## HOW TO COMPLETE THIS TASK:
Go through the material below and tally every line with the string "card". Reply with the number only.

## DATASET RECORDS:
- - - - - - -
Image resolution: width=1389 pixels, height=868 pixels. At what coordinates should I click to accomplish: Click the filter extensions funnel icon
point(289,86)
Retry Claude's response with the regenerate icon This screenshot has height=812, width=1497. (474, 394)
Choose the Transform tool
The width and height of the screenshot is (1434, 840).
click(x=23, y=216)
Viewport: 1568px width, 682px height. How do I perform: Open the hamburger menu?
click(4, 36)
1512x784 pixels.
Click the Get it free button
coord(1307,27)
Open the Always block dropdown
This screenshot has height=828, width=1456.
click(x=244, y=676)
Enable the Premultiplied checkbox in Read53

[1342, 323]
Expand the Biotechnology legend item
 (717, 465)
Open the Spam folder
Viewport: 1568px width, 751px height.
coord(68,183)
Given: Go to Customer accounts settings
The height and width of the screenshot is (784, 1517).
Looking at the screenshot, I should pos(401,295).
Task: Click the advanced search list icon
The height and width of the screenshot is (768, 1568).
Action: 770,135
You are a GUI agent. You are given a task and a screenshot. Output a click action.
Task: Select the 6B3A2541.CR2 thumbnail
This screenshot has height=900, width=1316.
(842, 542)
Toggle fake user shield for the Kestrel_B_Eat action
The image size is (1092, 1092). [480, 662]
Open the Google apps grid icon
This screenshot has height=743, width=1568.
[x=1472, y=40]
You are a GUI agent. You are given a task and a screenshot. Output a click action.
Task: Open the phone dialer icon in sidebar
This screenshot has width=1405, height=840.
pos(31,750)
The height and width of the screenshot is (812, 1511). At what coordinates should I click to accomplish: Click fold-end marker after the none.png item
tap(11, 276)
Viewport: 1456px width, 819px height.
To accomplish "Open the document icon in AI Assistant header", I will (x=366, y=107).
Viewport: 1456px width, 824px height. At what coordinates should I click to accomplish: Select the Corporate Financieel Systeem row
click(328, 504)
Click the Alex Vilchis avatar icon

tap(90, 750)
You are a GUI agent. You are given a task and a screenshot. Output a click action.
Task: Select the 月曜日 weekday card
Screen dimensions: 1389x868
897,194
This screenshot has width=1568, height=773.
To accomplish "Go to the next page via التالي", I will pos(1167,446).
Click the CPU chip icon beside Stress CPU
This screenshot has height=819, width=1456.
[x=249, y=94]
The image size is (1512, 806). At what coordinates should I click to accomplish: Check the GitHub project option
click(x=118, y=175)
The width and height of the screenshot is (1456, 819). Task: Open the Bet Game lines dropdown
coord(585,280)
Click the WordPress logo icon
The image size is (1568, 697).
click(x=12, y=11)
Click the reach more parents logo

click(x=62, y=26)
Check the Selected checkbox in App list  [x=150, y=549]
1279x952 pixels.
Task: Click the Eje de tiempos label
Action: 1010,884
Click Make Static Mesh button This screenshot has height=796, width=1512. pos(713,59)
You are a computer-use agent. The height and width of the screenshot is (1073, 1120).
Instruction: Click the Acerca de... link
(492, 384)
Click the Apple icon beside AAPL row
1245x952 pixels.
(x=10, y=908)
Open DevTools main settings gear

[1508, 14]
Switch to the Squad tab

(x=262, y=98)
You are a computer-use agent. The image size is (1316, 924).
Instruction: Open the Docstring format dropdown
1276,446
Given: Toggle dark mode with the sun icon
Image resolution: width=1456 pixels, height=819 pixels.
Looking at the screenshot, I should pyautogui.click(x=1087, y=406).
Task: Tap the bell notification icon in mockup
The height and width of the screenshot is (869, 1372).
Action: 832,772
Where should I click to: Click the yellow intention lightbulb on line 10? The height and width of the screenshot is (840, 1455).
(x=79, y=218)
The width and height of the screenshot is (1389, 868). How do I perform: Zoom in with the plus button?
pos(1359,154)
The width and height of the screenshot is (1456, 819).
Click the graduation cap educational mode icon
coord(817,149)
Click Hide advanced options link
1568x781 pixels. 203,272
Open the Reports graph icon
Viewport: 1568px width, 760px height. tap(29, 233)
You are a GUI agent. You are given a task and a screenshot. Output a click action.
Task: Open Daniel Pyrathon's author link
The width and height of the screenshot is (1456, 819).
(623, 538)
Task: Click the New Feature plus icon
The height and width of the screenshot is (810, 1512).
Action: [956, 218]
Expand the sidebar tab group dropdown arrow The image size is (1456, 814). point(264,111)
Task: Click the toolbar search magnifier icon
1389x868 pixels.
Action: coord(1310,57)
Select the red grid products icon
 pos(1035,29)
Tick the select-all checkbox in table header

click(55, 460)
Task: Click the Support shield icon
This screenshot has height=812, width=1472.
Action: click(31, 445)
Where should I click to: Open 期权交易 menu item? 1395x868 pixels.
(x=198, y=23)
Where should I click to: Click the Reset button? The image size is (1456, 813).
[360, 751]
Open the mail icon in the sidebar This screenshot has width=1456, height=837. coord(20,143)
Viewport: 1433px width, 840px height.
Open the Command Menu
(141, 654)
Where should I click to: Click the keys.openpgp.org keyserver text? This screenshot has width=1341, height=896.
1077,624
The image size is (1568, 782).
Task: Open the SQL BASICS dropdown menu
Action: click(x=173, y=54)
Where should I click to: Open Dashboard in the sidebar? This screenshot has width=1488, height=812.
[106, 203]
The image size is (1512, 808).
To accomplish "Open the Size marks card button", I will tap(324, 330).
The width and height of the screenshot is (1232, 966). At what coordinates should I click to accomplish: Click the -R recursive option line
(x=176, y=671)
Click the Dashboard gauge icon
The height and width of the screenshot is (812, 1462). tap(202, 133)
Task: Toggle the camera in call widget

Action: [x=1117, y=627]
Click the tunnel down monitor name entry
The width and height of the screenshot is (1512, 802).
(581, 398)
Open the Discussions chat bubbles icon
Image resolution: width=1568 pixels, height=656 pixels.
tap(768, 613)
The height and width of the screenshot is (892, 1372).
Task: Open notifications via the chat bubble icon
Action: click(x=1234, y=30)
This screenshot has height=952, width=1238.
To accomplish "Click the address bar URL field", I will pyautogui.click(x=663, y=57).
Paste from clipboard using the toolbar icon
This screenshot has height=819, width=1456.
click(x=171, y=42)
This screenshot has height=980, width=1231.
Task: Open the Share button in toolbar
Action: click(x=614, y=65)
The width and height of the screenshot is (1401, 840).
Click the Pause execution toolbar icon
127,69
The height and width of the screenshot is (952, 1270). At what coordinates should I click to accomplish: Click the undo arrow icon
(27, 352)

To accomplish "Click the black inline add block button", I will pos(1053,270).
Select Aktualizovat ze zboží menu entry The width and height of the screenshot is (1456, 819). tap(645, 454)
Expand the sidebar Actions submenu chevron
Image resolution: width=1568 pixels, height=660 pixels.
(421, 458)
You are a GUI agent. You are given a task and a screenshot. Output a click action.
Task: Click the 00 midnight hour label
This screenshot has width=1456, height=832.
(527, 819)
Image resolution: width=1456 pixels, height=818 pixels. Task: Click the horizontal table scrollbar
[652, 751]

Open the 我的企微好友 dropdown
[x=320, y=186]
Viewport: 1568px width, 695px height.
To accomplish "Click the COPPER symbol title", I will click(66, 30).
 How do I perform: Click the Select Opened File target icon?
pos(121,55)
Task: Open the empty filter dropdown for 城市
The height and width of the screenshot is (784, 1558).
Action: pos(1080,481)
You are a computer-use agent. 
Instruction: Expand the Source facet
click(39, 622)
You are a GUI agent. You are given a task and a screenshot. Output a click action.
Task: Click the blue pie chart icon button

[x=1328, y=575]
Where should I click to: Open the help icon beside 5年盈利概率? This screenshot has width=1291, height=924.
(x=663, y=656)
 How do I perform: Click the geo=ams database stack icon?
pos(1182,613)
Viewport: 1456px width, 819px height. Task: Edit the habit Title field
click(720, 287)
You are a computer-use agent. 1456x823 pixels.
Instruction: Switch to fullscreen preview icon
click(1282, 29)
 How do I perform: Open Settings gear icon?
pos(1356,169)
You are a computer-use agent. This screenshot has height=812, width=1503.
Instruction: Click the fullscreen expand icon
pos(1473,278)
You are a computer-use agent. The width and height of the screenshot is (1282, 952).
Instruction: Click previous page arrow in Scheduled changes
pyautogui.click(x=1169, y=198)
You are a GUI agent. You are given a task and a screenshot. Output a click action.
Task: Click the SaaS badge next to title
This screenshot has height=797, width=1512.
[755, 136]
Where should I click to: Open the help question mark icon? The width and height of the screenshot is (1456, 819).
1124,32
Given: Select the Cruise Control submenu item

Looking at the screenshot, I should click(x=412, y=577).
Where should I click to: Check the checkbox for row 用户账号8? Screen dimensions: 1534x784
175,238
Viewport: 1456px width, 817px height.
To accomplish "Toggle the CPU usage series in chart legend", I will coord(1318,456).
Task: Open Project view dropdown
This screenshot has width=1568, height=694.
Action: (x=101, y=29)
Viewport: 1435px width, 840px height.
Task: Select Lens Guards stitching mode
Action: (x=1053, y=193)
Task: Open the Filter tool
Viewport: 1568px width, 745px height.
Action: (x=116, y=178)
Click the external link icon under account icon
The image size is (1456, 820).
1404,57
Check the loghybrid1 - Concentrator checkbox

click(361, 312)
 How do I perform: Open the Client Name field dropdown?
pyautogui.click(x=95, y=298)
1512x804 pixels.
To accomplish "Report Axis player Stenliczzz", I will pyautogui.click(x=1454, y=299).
- - - - - - -
## EXERCISE OUTPUT:
2